What you need to do ::
A - Duplicate the La Conner text from "Today, fine-art galleries" to "old trading-post days.".
B - According to the La Conner text, what did John S. Conner join with his own surname to create the town's name?

Text segment ::
┌────────

La Conner is about a 75-minute drive from Seattle. From Interstate 5 south of Mount Vernon, take Exit 221 and turn west. Take the first right turn at Conway onto Fir Island Road. Follow Fir Island Road until it curves left to cross the Skagit River, where it becomes Best Road. Continue on Best Road to Chilberg Road, and turn left (watch for sign pointing to La Conner). Continue into town.
See the La Conner Chamber of Commerce Web site, www.laconner.net/chamber.cfm
Skagit Valley Tulip Festival runs until April 30. Visit www.tulipfestival.org for details and personalized itineraries.
Part farm town, part artist colony, this village on the Swinomish Channel meshes two seemingly contrasting sensibilities against the technicolor backdrop of the Skagit Valley's springtime tulip fields. But it's a great destination on its own.
Even the name "La Conner" is a fascinating hybrid. In the 1870s, town founder John S. Conner gave this trading post along a slough a new name by joining his wife's first initials — L.A. for Louisa Ann — with his own surname.
Today, fine-art galleries and casual taverns co-exist with boutiques and marine businesses, while just across the sweetly named Rainbow Bridge, the Swinomish Indian Tribal Community offers a convenient foray into the culture that precedes even the old trading-post days.
South First Street, which runs parallel to the waterfront boardwalk, is the best place to soak up La Conner's unusual history and atmosphere. On this charming, pedestrian-friendly strip, many brick and wood storefronts from the late 1800s to the early 1900s are on the National Register of Historic Places and carry plaques explaining their previous incarnations.

└────────

Dataset excerpt ::

┌────────

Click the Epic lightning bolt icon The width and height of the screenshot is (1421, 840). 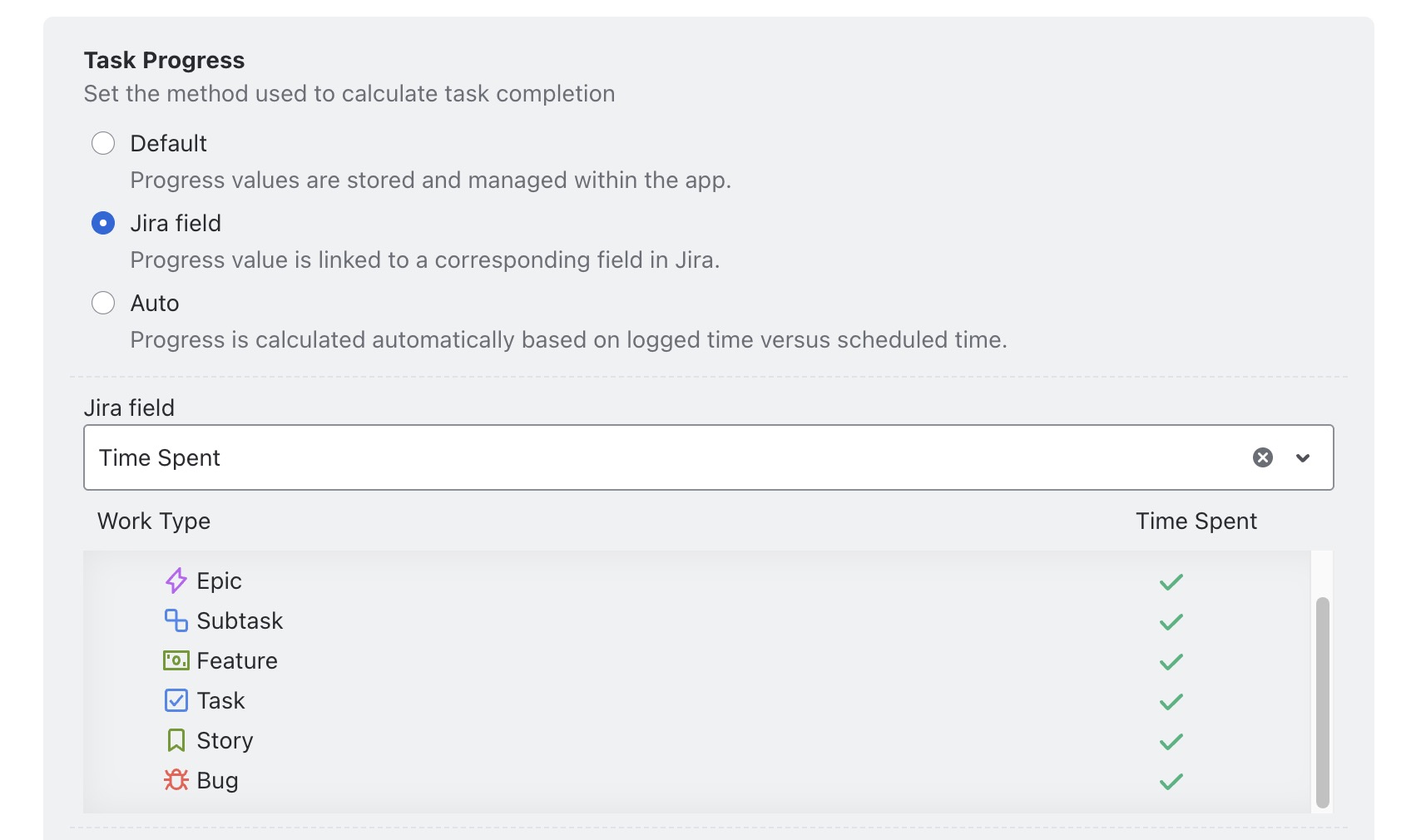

└────────

Results by task ::
A -
Today, fine-art galleries and casual taverns co-exist with boutiques and marine businesses, while just across the sweetly named Rainbow Bridge, the Swinomish Indian Tribal Community offers a convenient foray into the culture that precedes even the old trading-post days.

B - He joined his wife's first initials, L.A. for Louisa Ann, with his surname.